» BRIEF: Copy out the items word for word, starting at the line that contains "Viewport: 370px width, 113px" and continuing through the end of the items.

══════════

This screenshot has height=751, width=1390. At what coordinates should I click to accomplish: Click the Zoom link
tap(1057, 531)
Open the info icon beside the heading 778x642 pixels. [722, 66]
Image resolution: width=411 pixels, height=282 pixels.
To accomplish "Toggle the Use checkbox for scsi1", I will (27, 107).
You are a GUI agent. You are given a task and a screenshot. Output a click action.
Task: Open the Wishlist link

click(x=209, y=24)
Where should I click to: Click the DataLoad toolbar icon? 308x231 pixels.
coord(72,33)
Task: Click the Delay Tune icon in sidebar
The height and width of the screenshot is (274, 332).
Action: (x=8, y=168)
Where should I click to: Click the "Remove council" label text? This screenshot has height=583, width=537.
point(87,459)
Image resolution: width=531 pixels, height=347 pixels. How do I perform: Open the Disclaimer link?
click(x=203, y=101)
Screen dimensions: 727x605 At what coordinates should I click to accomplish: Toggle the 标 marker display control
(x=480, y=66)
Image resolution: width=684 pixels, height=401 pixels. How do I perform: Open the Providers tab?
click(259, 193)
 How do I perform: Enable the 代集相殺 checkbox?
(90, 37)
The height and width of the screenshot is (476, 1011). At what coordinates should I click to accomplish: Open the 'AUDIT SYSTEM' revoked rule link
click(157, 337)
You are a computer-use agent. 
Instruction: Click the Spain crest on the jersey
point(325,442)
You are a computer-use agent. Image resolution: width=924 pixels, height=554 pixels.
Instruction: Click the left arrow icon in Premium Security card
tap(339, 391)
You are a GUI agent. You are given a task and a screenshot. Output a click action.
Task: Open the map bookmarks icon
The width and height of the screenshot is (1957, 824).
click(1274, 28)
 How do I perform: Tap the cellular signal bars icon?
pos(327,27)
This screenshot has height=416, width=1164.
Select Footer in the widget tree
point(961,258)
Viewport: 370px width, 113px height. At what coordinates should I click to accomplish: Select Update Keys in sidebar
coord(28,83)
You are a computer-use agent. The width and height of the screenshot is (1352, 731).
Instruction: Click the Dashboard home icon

══════════

» EXERCISE RESULT:
Viewport: 370px width, 113px height. At what coordinates should I click to accomplish: Select Update Keys in sidebar
coord(28,83)
You are a computer-use agent. The width and height of the screenshot is (1352, 731).
Instruction: Click the Dashboard home icon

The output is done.